**Required work**
Retype every entry below exactly as it stands.

[Records contained in a dataset]
*** Begin section ***

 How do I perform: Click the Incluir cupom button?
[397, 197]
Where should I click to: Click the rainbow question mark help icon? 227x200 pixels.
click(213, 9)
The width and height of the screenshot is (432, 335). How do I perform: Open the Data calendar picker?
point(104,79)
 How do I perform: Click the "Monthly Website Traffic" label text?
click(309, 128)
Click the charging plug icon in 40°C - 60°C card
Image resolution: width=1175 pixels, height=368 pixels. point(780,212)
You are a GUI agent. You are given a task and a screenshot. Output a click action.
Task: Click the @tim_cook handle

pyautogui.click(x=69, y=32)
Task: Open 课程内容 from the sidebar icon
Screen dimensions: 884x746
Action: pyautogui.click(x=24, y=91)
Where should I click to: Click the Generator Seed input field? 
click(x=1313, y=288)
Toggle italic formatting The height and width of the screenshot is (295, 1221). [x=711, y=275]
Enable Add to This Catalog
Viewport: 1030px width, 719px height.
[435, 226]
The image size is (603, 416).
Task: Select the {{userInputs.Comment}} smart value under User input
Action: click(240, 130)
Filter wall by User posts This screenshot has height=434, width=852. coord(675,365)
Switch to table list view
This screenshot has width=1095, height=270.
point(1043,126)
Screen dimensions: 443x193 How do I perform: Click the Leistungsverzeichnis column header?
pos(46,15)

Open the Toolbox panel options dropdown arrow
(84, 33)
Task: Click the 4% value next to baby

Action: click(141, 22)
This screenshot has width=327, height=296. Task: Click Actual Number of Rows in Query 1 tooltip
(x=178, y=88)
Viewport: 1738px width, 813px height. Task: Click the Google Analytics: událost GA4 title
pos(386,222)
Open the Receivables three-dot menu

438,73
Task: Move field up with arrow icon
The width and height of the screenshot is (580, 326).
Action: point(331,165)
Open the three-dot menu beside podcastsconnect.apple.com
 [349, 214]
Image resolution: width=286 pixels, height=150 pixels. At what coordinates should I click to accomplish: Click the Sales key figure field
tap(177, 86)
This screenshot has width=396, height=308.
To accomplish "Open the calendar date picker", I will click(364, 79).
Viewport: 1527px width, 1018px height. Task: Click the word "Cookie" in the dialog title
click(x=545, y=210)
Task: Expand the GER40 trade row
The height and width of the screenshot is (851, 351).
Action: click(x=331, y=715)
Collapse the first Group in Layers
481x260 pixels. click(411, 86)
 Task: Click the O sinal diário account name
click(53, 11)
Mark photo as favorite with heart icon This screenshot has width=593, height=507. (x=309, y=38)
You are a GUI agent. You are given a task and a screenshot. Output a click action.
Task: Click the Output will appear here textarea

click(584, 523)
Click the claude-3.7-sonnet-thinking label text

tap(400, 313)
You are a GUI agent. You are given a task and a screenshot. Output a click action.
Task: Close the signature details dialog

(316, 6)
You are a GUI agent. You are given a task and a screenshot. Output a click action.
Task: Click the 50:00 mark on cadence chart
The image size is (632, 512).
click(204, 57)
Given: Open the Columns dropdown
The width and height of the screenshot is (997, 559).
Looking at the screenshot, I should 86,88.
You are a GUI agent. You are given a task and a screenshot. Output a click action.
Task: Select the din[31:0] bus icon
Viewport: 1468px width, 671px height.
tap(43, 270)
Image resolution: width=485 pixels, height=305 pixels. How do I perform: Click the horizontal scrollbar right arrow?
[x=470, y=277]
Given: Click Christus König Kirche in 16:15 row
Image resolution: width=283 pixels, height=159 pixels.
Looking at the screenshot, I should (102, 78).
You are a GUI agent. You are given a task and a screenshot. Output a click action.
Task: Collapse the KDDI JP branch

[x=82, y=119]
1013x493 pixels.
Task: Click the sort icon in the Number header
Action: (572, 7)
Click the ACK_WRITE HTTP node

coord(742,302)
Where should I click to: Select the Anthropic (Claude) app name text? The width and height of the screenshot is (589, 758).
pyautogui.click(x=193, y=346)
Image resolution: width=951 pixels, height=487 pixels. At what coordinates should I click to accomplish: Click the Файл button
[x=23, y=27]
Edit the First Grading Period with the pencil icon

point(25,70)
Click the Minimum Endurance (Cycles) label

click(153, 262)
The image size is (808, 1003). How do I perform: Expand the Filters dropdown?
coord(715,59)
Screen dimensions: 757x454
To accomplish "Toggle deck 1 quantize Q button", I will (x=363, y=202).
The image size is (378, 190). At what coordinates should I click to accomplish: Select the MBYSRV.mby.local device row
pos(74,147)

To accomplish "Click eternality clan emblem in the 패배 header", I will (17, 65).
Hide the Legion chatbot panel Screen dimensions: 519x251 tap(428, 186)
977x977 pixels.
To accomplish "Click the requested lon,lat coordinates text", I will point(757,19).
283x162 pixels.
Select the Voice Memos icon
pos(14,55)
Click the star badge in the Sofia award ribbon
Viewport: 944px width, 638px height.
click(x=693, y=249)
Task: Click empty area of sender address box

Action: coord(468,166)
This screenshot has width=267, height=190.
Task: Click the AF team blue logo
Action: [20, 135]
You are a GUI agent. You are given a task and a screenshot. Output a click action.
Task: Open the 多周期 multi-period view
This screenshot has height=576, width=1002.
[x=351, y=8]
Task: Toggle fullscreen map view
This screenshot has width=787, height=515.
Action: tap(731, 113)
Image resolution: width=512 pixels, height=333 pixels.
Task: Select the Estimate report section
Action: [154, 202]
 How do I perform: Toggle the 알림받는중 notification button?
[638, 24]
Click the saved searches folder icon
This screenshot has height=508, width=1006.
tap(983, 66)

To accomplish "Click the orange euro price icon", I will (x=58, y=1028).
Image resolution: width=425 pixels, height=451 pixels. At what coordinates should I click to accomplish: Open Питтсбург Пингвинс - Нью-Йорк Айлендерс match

*** End section ***

**Solution to this exercise**
 How do I perform: Click the Incluir cupom button?
[397, 197]
Where should I click to: Click the rainbow question mark help icon? 227x200 pixels.
click(213, 9)
The width and height of the screenshot is (432, 335). How do I perform: Open the Data calendar picker?
point(104,79)
 How do I perform: Click the "Monthly Website Traffic" label text?
click(309, 128)
Click the charging plug icon in 40°C - 60°C card
Image resolution: width=1175 pixels, height=368 pixels. point(780,212)
You are a GUI agent. You are given a task and a screenshot. Output a click action.
Task: Click the @tim_cook handle

pyautogui.click(x=69, y=32)
Task: Open 课程内容 from the sidebar icon
Screen dimensions: 884x746
Action: pyautogui.click(x=24, y=91)
Where should I click to: Click the Generator Seed input field? 
click(x=1313, y=288)
Toggle italic formatting The height and width of the screenshot is (295, 1221). [x=711, y=275]
Enable Add to This Catalog
Viewport: 1030px width, 719px height.
[435, 226]
The image size is (603, 416).
Task: Select the {{userInputs.Comment}} smart value under User input
Action: click(240, 130)
Filter wall by User posts This screenshot has height=434, width=852. coord(675,365)
Switch to table list view
This screenshot has width=1095, height=270.
point(1043,126)
Screen dimensions: 443x193 How do I perform: Click the Leistungsverzeichnis column header?
pos(46,15)

Open the Toolbox panel options dropdown arrow
(84, 33)
Task: Click the 4% value next to baby

Action: click(141, 22)
This screenshot has width=327, height=296. Task: Click Actual Number of Rows in Query 1 tooltip
(x=178, y=88)
Viewport: 1738px width, 813px height. Task: Click the Google Analytics: událost GA4 title
pos(386,222)
Open the Receivables three-dot menu

438,73
Task: Move field up with arrow icon
The width and height of the screenshot is (580, 326).
Action: point(331,165)
Open the three-dot menu beside podcastsconnect.apple.com
 [349, 214]
Image resolution: width=286 pixels, height=150 pixels. At what coordinates should I click to accomplish: Click the Sales key figure field
tap(177, 86)
This screenshot has width=396, height=308.
To accomplish "Open the calendar date picker", I will click(364, 79).
Viewport: 1527px width, 1018px height. Task: Click the word "Cookie" in the dialog title
click(x=545, y=210)
Task: Expand the GER40 trade row
The height and width of the screenshot is (851, 351).
Action: click(x=331, y=715)
Collapse the first Group in Layers
481x260 pixels. click(411, 86)
 Task: Click the O sinal diário account name
click(53, 11)
Mark photo as favorite with heart icon This screenshot has width=593, height=507. (x=309, y=38)
You are a GUI agent. You are given a task and a screenshot. Output a click action.
Task: Click the Output will appear here textarea

click(584, 523)
Click the claude-3.7-sonnet-thinking label text

tap(400, 313)
You are a GUI agent. You are given a task and a screenshot. Output a click action.
Task: Close the signature details dialog

(316, 6)
You are a GUI agent. You are given a task and a screenshot. Output a click action.
Task: Click the 50:00 mark on cadence chart
The image size is (632, 512).
click(204, 57)
Given: Open the Columns dropdown
The width and height of the screenshot is (997, 559).
Looking at the screenshot, I should 86,88.
You are a GUI agent. You are given a task and a screenshot. Output a click action.
Task: Select the din[31:0] bus icon
Viewport: 1468px width, 671px height.
tap(43, 270)
Image resolution: width=485 pixels, height=305 pixels. How do I perform: Click the horizontal scrollbar right arrow?
[x=470, y=277]
Given: Click Christus König Kirche in 16:15 row
Image resolution: width=283 pixels, height=159 pixels.
Looking at the screenshot, I should (102, 78).
You are a GUI agent. You are given a task and a screenshot. Output a click action.
Task: Collapse the KDDI JP branch

[x=82, y=119]
1013x493 pixels.
Task: Click the sort icon in the Number header
Action: (572, 7)
Click the ACK_WRITE HTTP node

coord(742,302)
Where should I click to: Select the Anthropic (Claude) app name text? The width and height of the screenshot is (589, 758).
pyautogui.click(x=193, y=346)
Image resolution: width=951 pixels, height=487 pixels. At what coordinates should I click to accomplish: Click the Файл button
[x=23, y=27]
Edit the First Grading Period with the pencil icon

point(25,70)
Click the Minimum Endurance (Cycles) label

click(153, 262)
The image size is (808, 1003). How do I perform: Expand the Filters dropdown?
coord(715,59)
Screen dimensions: 757x454
To accomplish "Toggle deck 1 quantize Q button", I will (x=363, y=202).
The image size is (378, 190). At what coordinates should I click to accomplish: Select the MBYSRV.mby.local device row
pos(74,147)

To accomplish "Click eternality clan emblem in the 패배 header", I will (17, 65).
Hide the Legion chatbot panel Screen dimensions: 519x251 tap(428, 186)
977x977 pixels.
To accomplish "Click the requested lon,lat coordinates text", I will point(757,19).
283x162 pixels.
Select the Voice Memos icon
pos(14,55)
Click the star badge in the Sofia award ribbon
Viewport: 944px width, 638px height.
click(x=693, y=249)
Task: Click empty area of sender address box

Action: coord(468,166)
This screenshot has width=267, height=190.
Task: Click the AF team blue logo
Action: [20, 135]
You are a GUI agent. You are given a task and a screenshot. Output a click action.
Task: Open the 多周期 multi-period view
This screenshot has height=576, width=1002.
[x=351, y=8]
Task: Toggle fullscreen map view
This screenshot has width=787, height=515.
Action: tap(731, 113)
Image resolution: width=512 pixels, height=333 pixels.
Task: Select the Estimate report section
Action: [154, 202]
 How do I perform: Toggle the 알림받는중 notification button?
[638, 24]
Click the saved searches folder icon
This screenshot has height=508, width=1006.
tap(983, 66)

To accomplish "Click the orange euro price icon", I will (x=58, y=1028).
Image resolution: width=425 pixels, height=451 pixels. At what coordinates should I click to accomplish: Open Питтсбург Пингвинс - Нью-Йорк Айлендерс match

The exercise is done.